= Beginning of Section =
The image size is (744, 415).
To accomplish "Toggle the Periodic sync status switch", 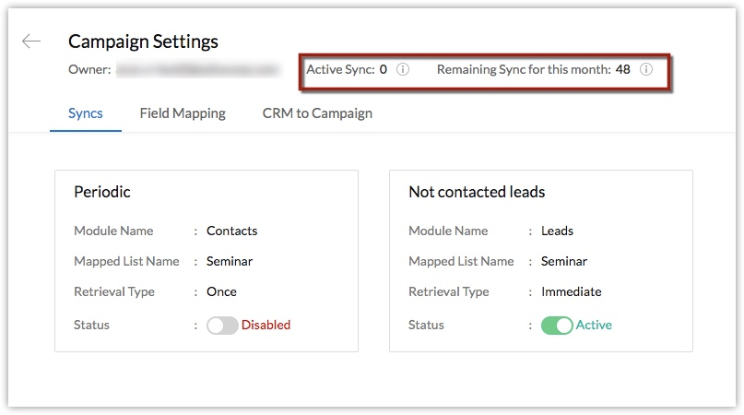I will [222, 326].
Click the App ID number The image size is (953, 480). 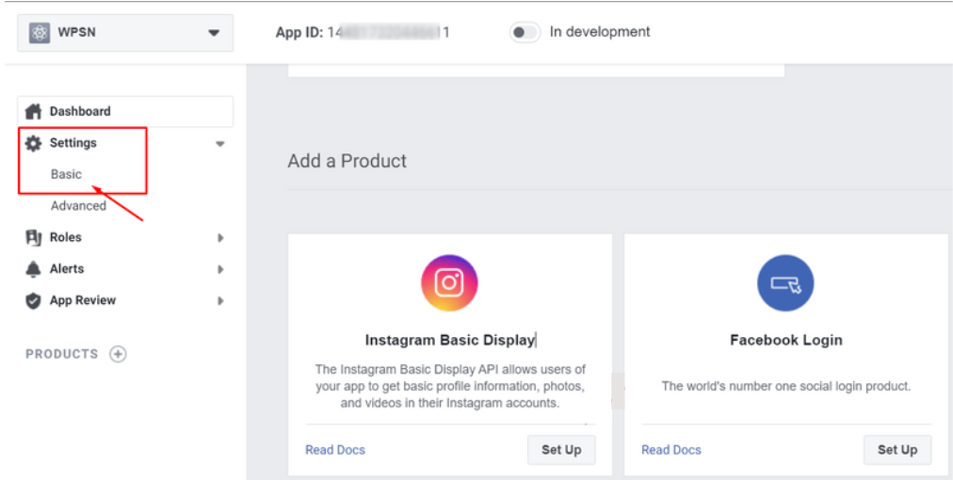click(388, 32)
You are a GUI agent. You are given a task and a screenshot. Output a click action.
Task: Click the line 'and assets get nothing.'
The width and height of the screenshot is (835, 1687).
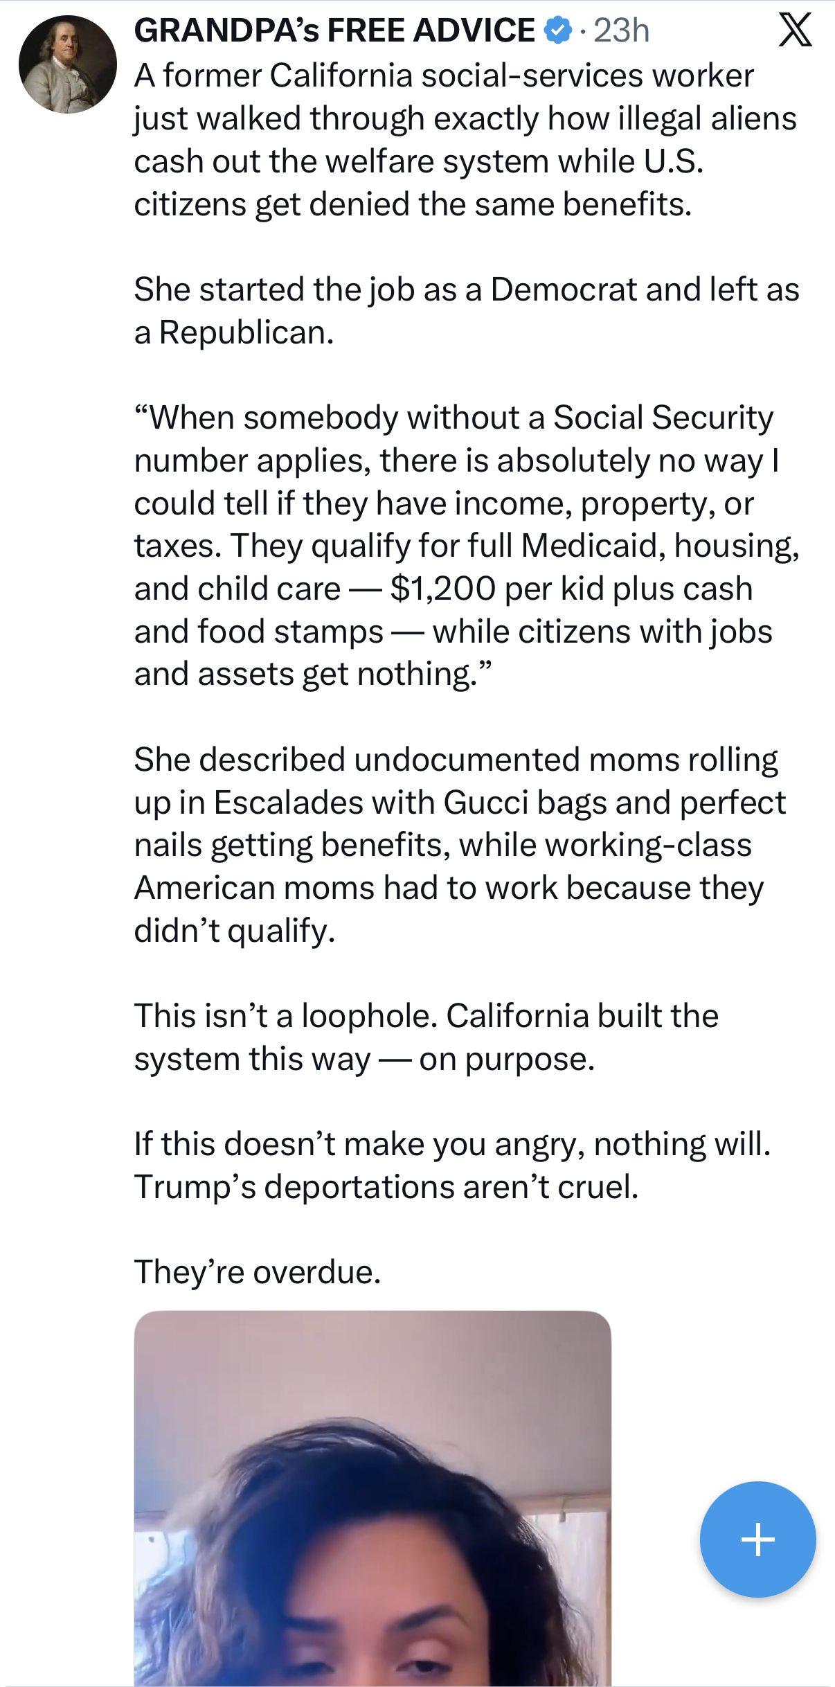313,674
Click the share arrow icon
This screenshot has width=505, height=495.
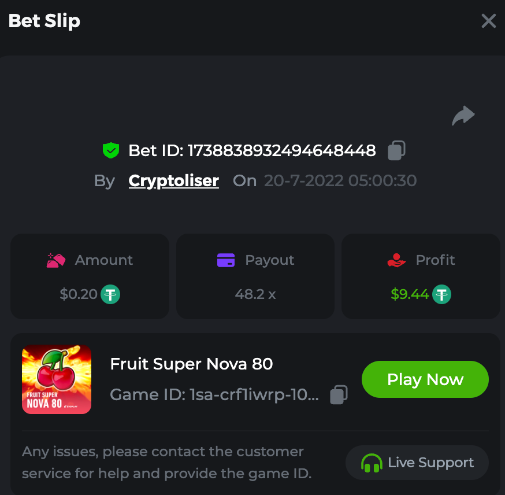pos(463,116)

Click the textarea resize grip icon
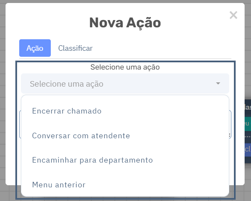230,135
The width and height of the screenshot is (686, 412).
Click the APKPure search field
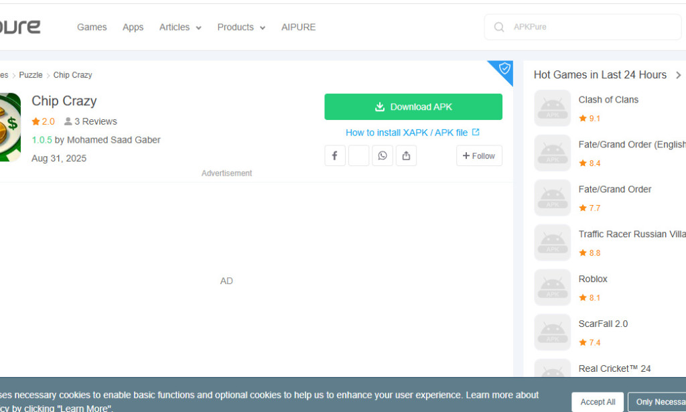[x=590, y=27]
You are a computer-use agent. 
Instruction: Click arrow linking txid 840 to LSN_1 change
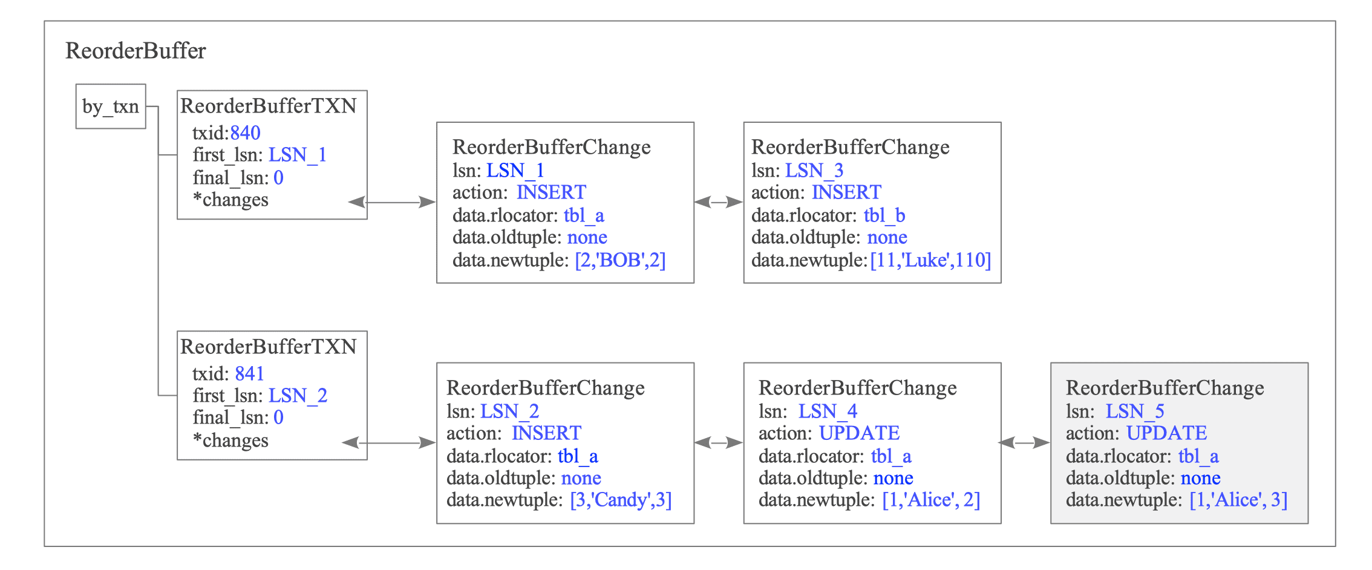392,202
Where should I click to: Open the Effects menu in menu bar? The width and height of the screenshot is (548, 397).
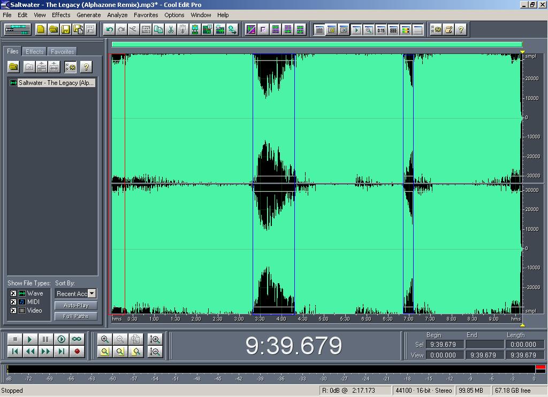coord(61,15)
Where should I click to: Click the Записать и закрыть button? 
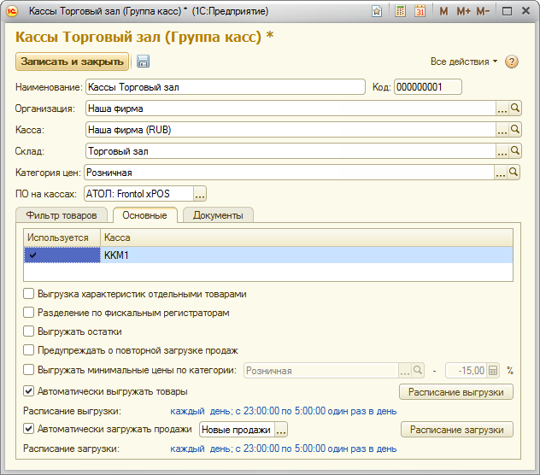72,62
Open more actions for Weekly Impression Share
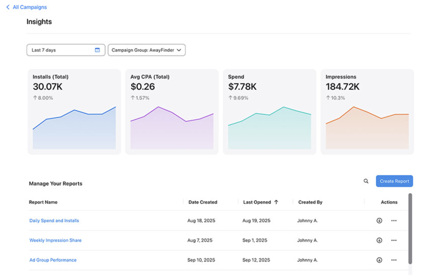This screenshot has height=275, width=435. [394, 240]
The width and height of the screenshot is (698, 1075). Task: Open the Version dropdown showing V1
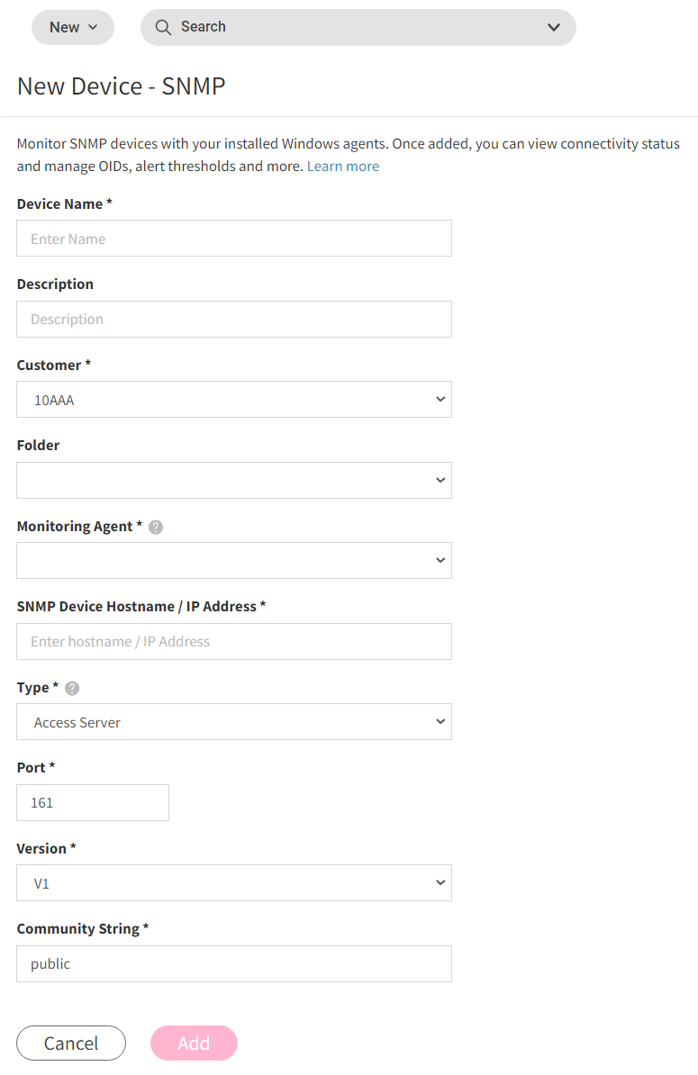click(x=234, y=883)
= End of Section =
» **PROBLEM STATEMENT**
Pictures stay out of this copy. Retype exactly the lines from the one with "Where should I click to: Click" through the last line of the data, both ends included, and nothing more.

» **WRITTEN SOLUTION**
Where should I click to: Click the Записать и закрыть button? 
72,62
Open more actions for Weekly Impression Share
This screenshot has height=275, width=435. [394, 240]
The width and height of the screenshot is (698, 1075). Task: Open the Version dropdown showing V1
click(x=234, y=883)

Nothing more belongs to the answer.